Computational Model of Reading Development
Built a connectionist neural network that simulates how children learn to read, achieving 97% accuracy in phonological production and generalizing to novel non-words.
Overview
Developed a temporal connectionist model that learns to map orthography (written words) to phonology (speech sounds), serving as a 'digital twin' of the human reading system to explore cognitive mechanisms underlying reading development.
Problem
Understanding how children learn to read—and why some struggle—requires computational models that can capture the temporal dynamics of word recognition. Existing models were limited in handling words of varying lengths and generalizing to unseen inputs.
Approach
Designed a connectionist model with temporal processing mechanisms that learns orthography-to-phonology mappings from a large word corpus. Trained the model to produce phonological output patterns from printed input, then evaluated on both seen words and novel non-words to test generalization.
Constraints
- Model must handle words of arbitrary length, not just fixed-size inputs
- Must generalize to non-words to demonstrate learned reading rules rather than memorization
- Architecture must capture temporal processing dynamics of real reading behavior
Key Decisions
Temporal processing architecture over static feed-forward network
Reading is inherently sequential—letters are processed over time. A temporal architecture better captures the dynamics of how the reading system activates phonological representations.
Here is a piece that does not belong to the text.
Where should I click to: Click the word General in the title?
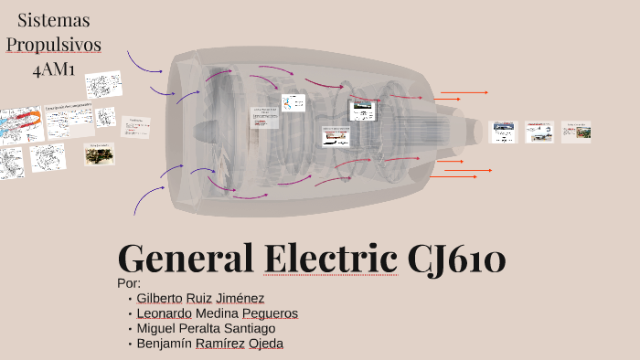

Connectionist framework over symbolic rule-based model
Connectionist models naturally capture graded effects like word frequency and spelling-sound consistency, which are well-documented in behavioral reading research.
Result & Impact
- 97%Phonological accuracy
Successfully captured key behavioral effects including word frequency and spelling-sound consistency influences. Presented at the 2024 Society for the Scientific Study of Reading Annual Meeting in Copenhagen.
Learnings
- Temporal dynamics are critical for modeling reading—static snapshots miss important processing characteristics.
- A model that reads non-words convincingly has likely learned generalizable orthographic-phonological rules, not just memorized training examples.